Angela, hopefully this exhibition will have that result.
I am grateful for the weighty beauty of Ed Knippers work and for the profound reflections upon them. When I gaze on Ed’s work I am reminded of C.S. Lewis’s reflections and title, “The Weight of Glory.” In recently writing my book Flesh-and-Blood Jesus: Learning to Be Fully Human from the Son of Man, I was disappointed to discover how few Christian writers take seriously the incarnation, except as a concept. It seems to me that we love the idea of God becoming man, but we don’t want to linger on and imagine the realities of our Lord’s embodiment. In other words, we love the Gospel but do not want to dwell in the Gospels. Artists like Ed Knippers were the resource for what I found lacking in biblical scholars: taking seriously the incidents and encounters of Jesus life as he lived it out one day, one week, one year at a time right up to and beyond his death. Knippers enables us to imagine the shocking truth that God became fully human and through him we are freed to be fully human, like him.

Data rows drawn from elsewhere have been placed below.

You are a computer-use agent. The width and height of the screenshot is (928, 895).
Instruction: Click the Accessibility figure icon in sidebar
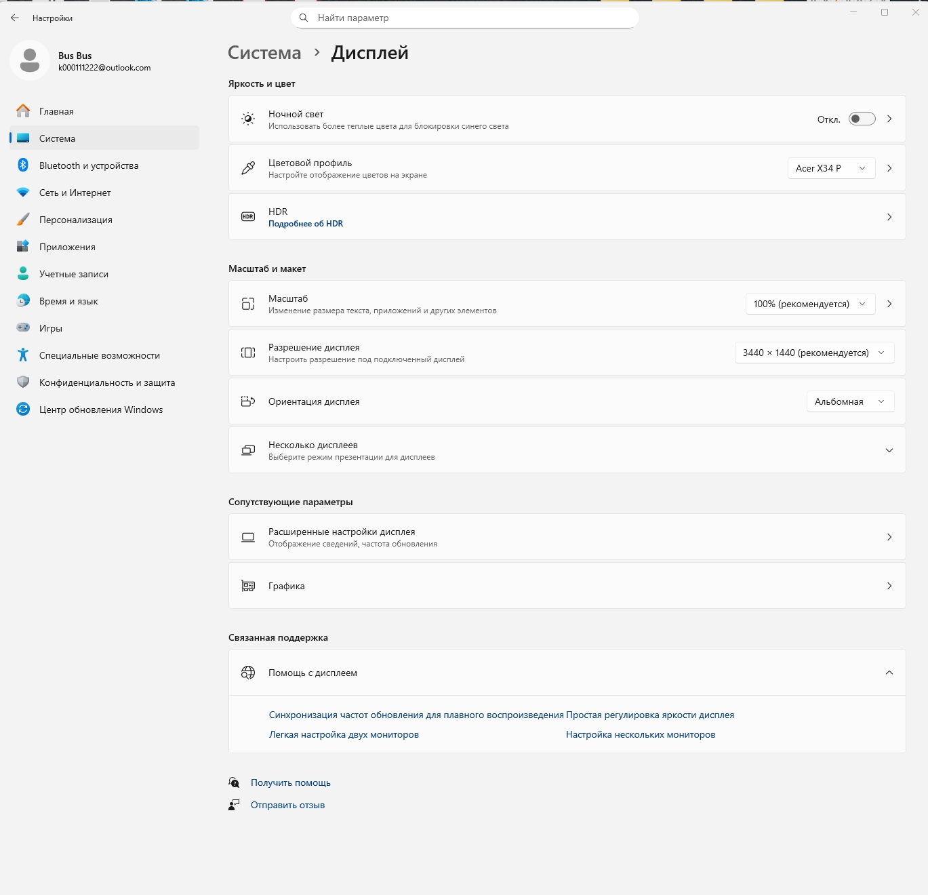[23, 355]
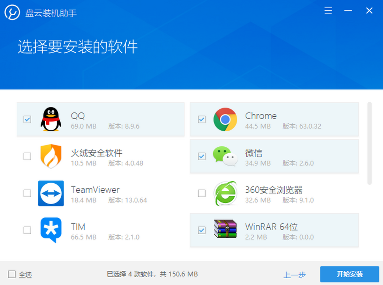Click the TeamViewer icon

pyautogui.click(x=51, y=193)
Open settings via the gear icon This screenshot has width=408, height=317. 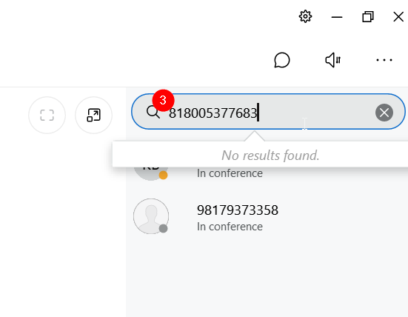pyautogui.click(x=305, y=16)
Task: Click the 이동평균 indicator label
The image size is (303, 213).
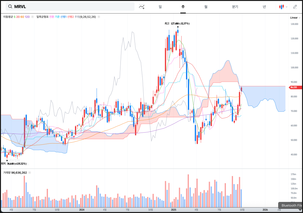Action: point(8,17)
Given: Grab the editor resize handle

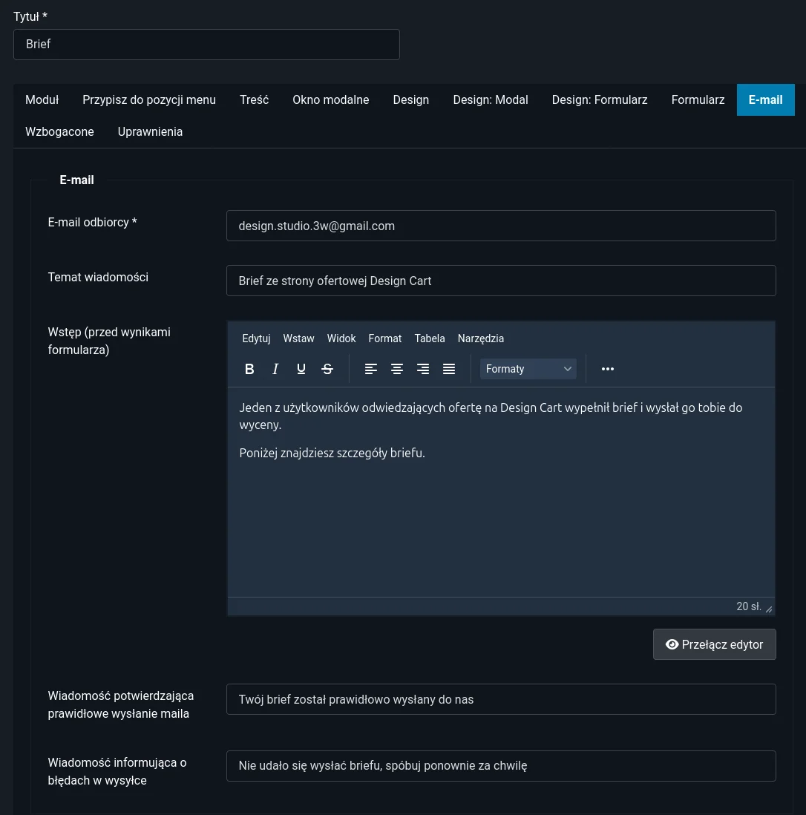Looking at the screenshot, I should [x=769, y=609].
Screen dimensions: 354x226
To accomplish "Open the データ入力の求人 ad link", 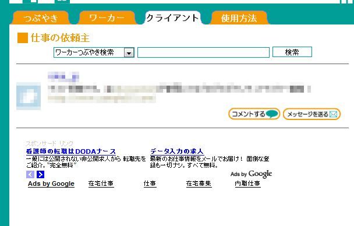I will (x=177, y=151).
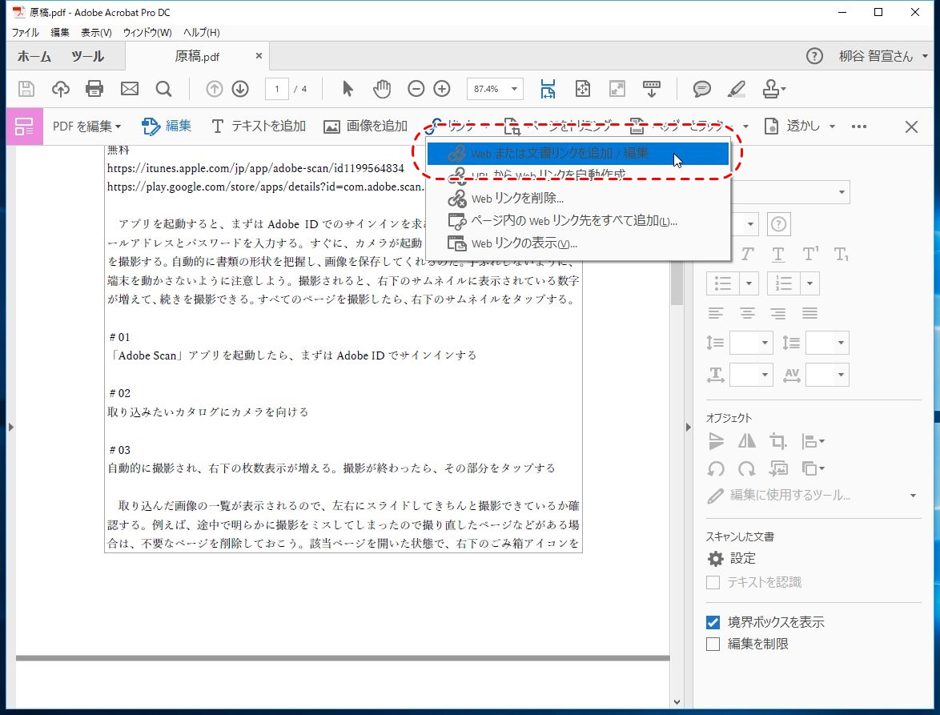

“Some artists suggest that they can meaningfully communicate only through their art. Others, like Edward Knippers, can do so through both their art and their written words.”
I really appreciate this.
Actually, I just wrote about this ‘dilemma’ of art and speech act, particularly as it concerns Christian art, in a blog post I call “a theology of emoticons”. I invite your response to it on my blog at http://www.2mites.com.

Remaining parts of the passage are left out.